Particularly valuable today are advances in medical imaging technology. If a patient comes in for a CAT scan, we bank up huge numbers of images captured to illuminate a specific issue, but these may cast light on unrelated problems that should also be dealt with. ML can pick these up and bring them to the attention of the Radiologists. This is the kind of thing that really fires up Michael Elley. There’s no limit to where this technology can take patient care. As it improves, it can – while documenting an individual patient – identify similarities with other patients' scans, relate the data to other clinical indicators and indicate potential problems for other patients at an early stage.

Taking healthcare to a higher level

“I think this technology will take medicine and healthcare to the next level,” says Elley. “It will augment, not replace, what we are doing at present, making it safer and better all the time. For example, a patient may be receiving a full chest scan for a musculo-skeletal problem causing pain or limiting their mobility.
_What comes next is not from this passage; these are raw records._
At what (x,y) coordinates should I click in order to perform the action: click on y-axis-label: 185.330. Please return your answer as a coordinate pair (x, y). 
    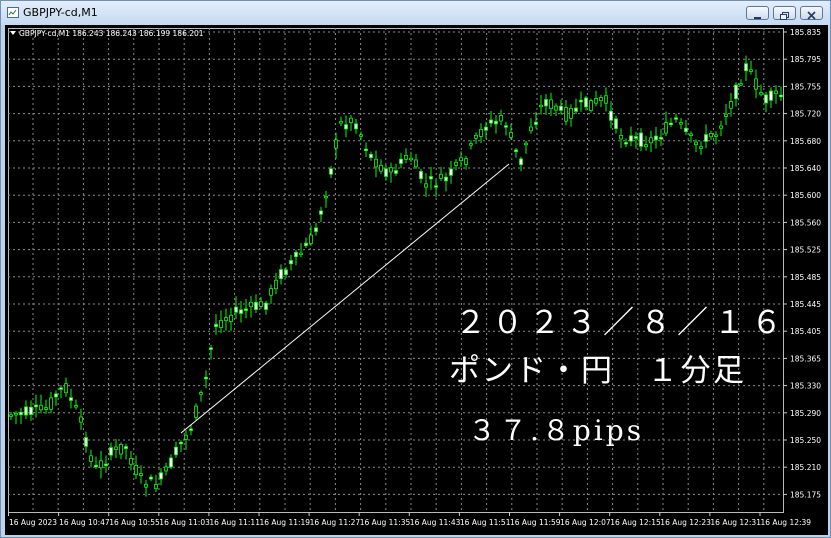
    Looking at the image, I should click on (806, 386).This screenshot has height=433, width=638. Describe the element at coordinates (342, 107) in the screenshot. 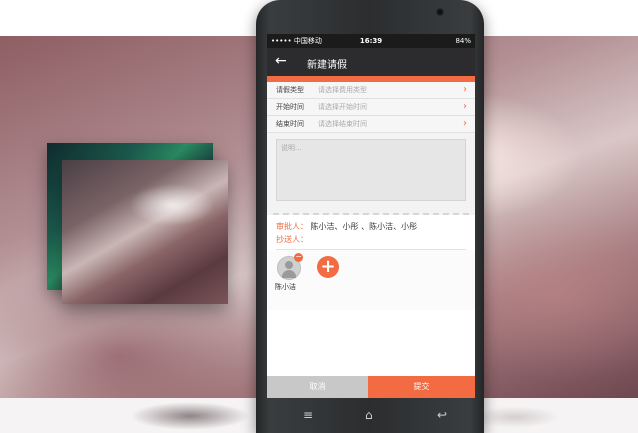

I see `start-time-placeholder: 请选择开始时间` at that location.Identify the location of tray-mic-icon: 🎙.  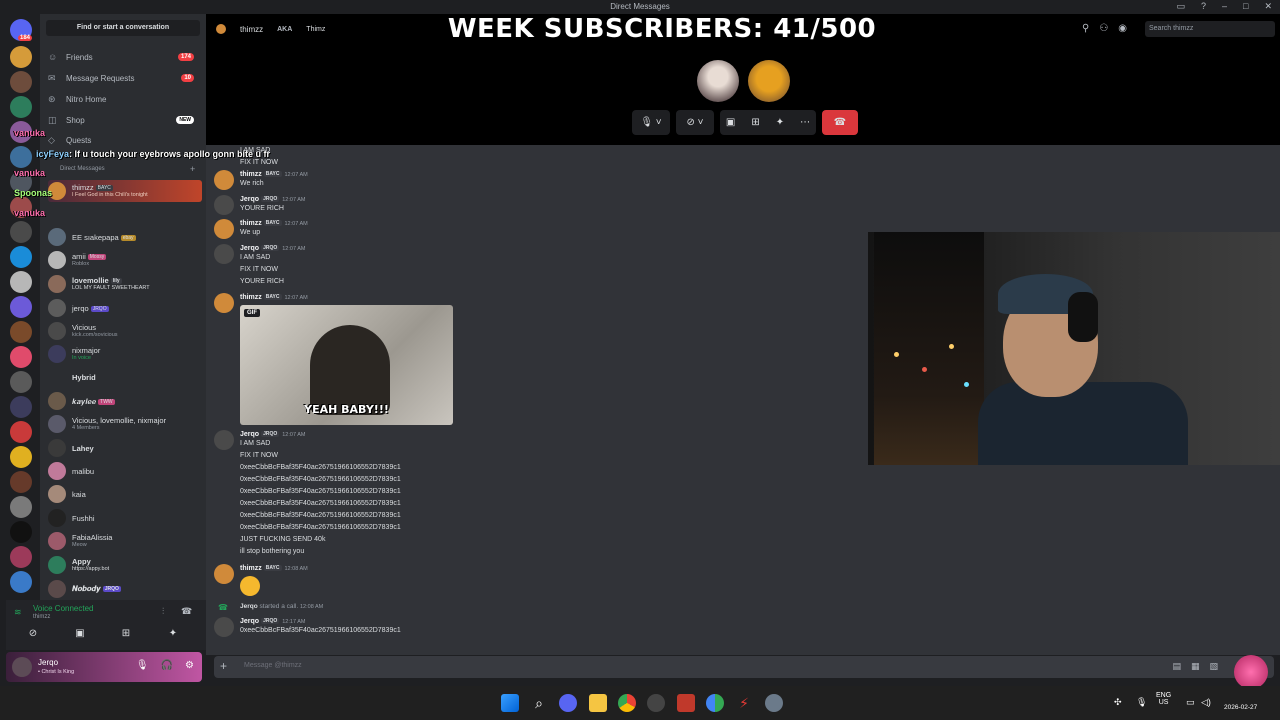
(1142, 702).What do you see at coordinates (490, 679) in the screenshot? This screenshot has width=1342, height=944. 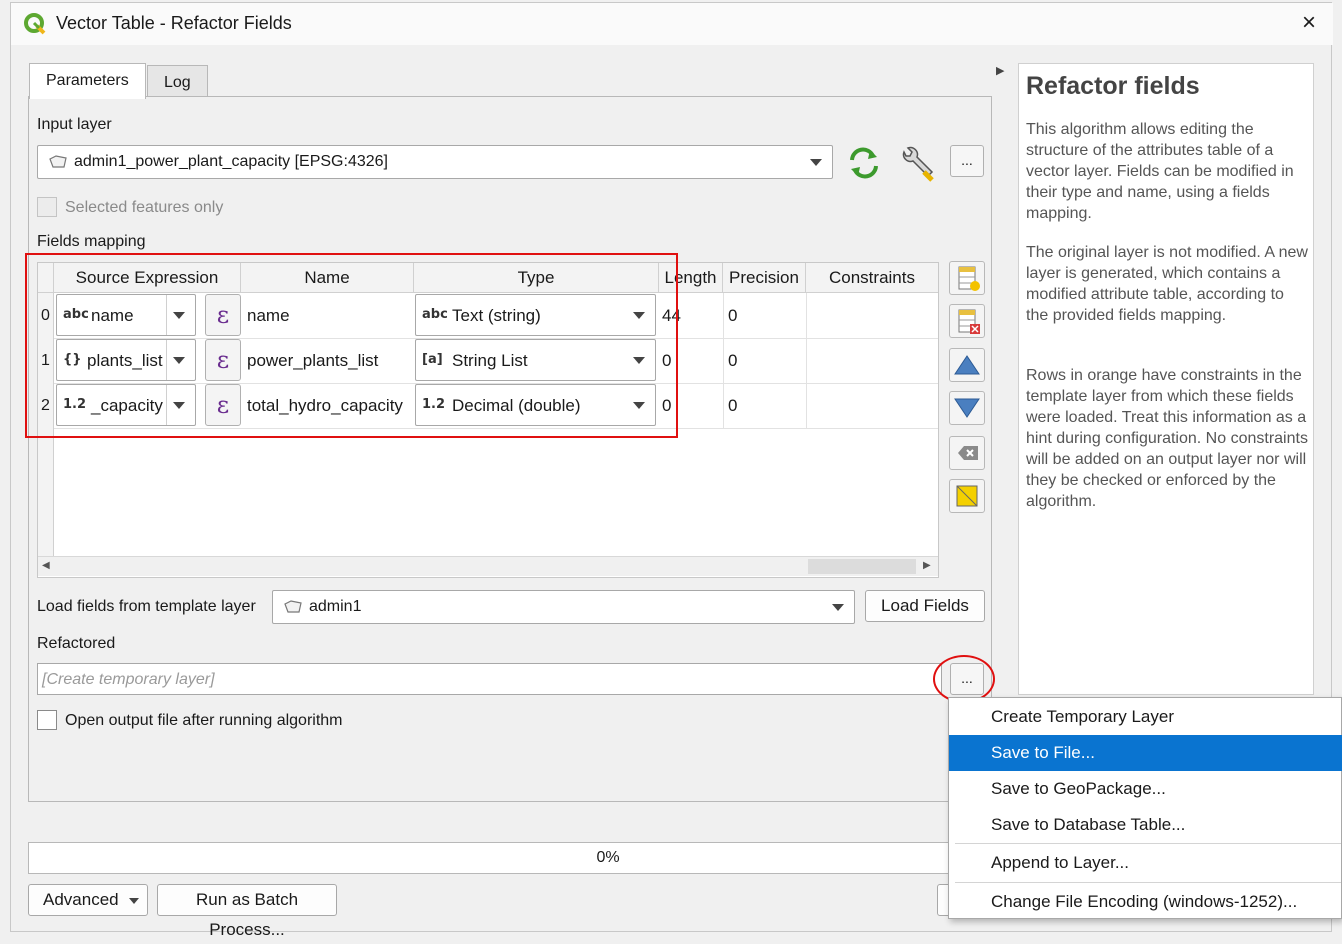 I see `output-destination-field: [Create temporary layer]` at bounding box center [490, 679].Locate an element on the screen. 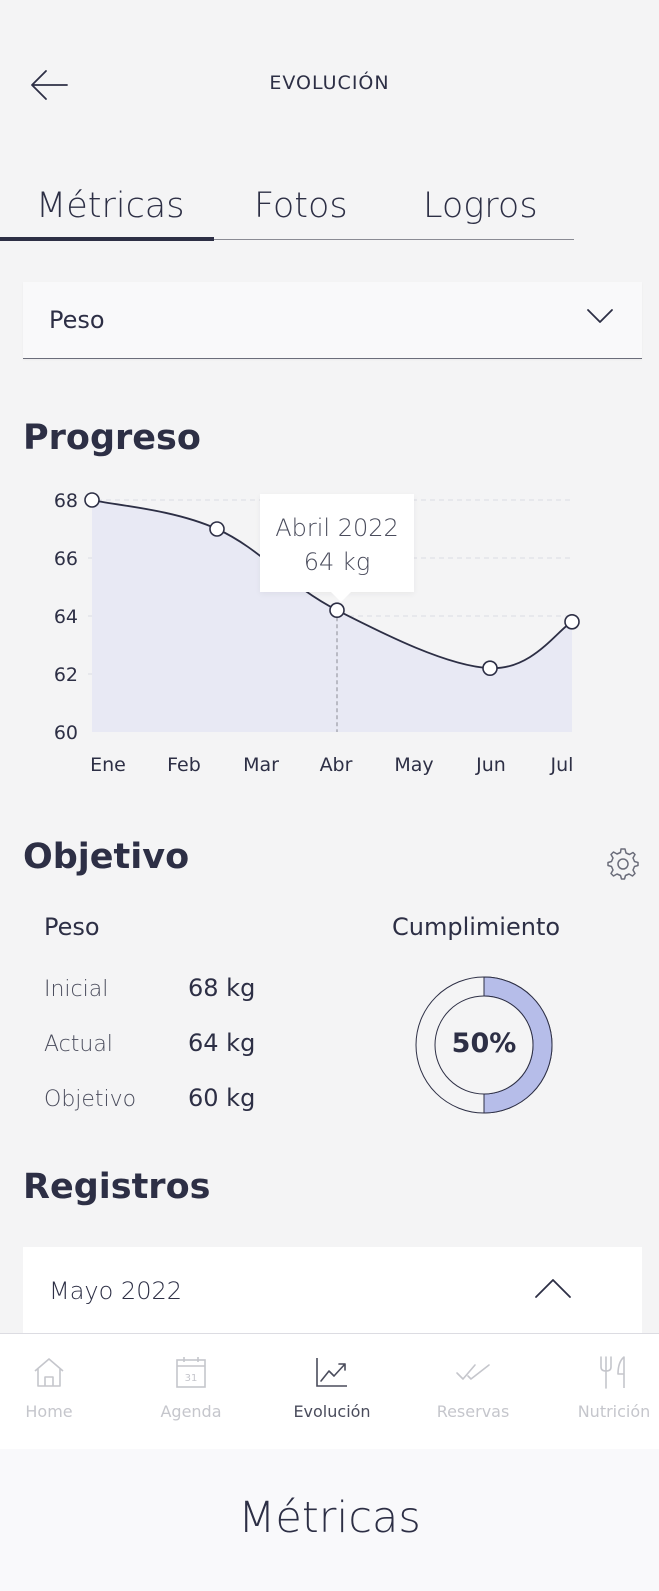 The width and height of the screenshot is (659, 1591). y-tick-label: 60 is located at coordinates (66, 733).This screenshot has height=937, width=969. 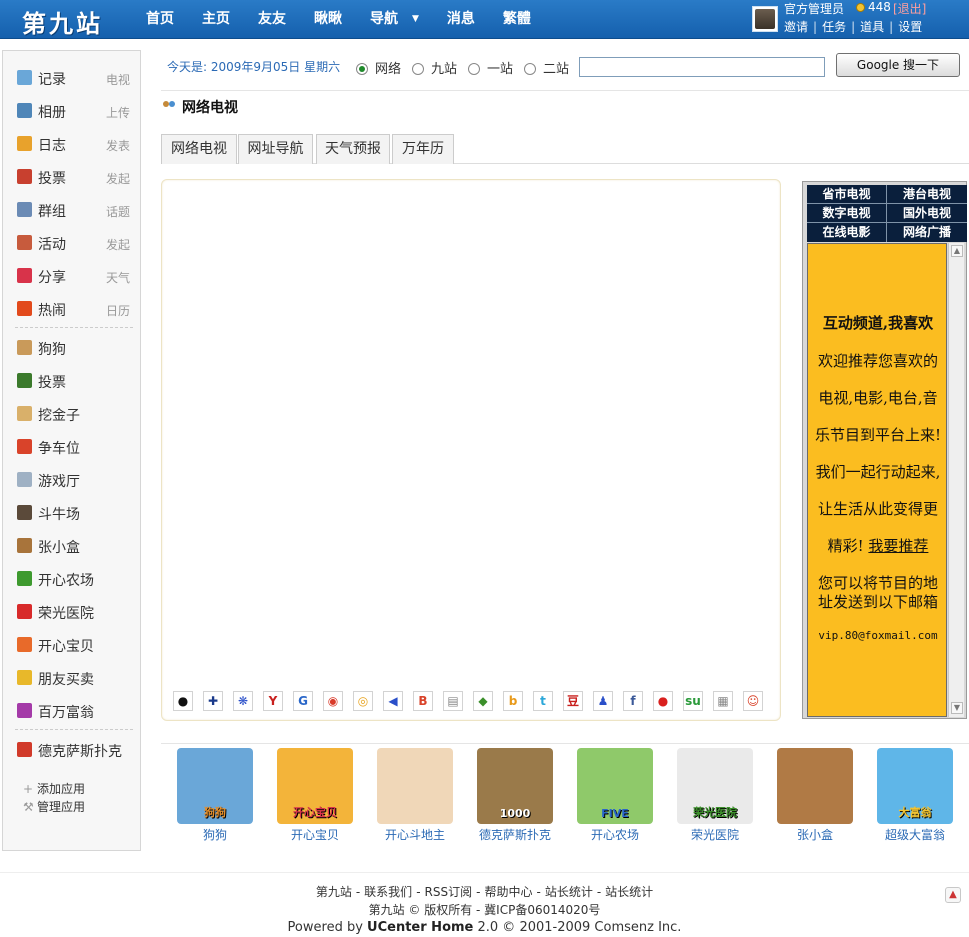 I want to click on featured-app: 1000 德克萨斯扑克, so click(x=515, y=796).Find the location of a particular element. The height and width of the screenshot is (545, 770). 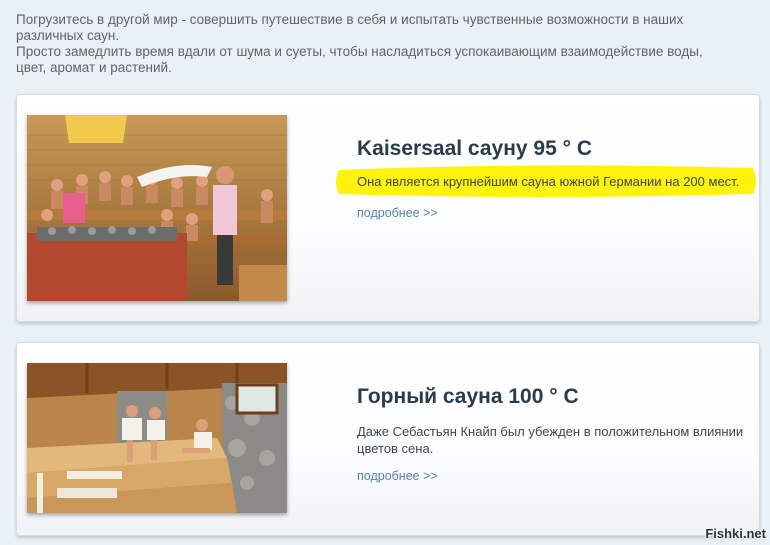

sauna-photo-kaisersaal is located at coordinates (157, 208).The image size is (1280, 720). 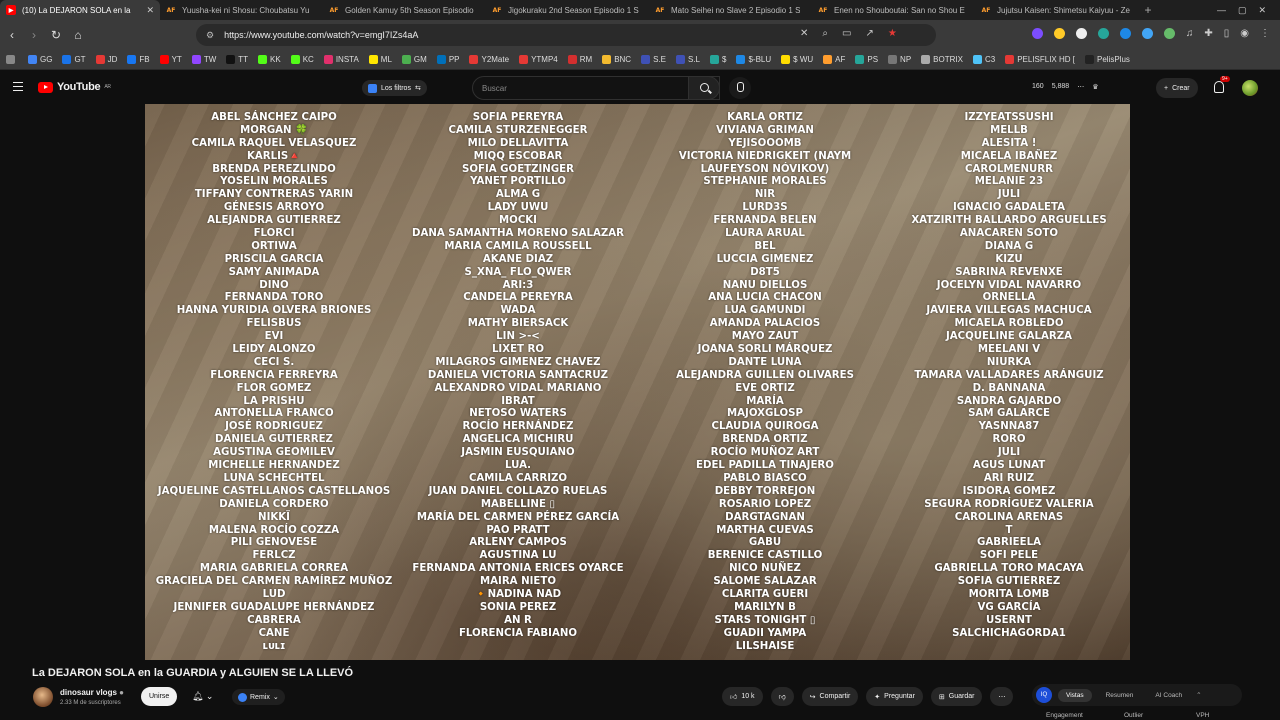 I want to click on bookmark-item: FB, so click(x=138, y=60).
All their attention, plus that of the physician, is naturally focused on that particular problem.

“The potential of leveraging new technologies that augment the work of our clinicians to enhance, extend, and ultimately save lives make my job truly exciting!”

It should be said, however, that Baptist Health remains a fundamentally grounded organisation, and this suits Michael Elley's style of leadership. He believes that no matter how exciting the potential of advanced clinical technologies may be, they can't be introduced successfully across any large healthcare system without buy-in from all stakeholders, and in particular, among the people leading change throughout the organisation.

“One of the first things I arranged upon my arrival was to establish specific IT leaders within the operational leadership teams of our hospitals and physician groups. These are not only relaying information to those operational areas about what's going on from an IT perspective, but that information is coming back to us about directional and strategic changes currently occurring or planned to occur on the operational side. As a result, I can say confidently that we now have a really solid alignment between those operational areas and IT.

“Much of the evolution and change in the organisation is now necessarily going to be IT-driven, whether it's a simple question of hardware support software or something as broad as the revolution in imaging capabilities.

“At every level, it’s important that we have that alignment with the operational side, that we have a presence in all the hospital operations and strategy conversations. Indeed, everything from the different service lines to our clinical space. I think we’ve done a nice job of getting our senior leadership aligned!”

Looks like it’s onwards and upwards for Baptist Health of Arkansas from here on out.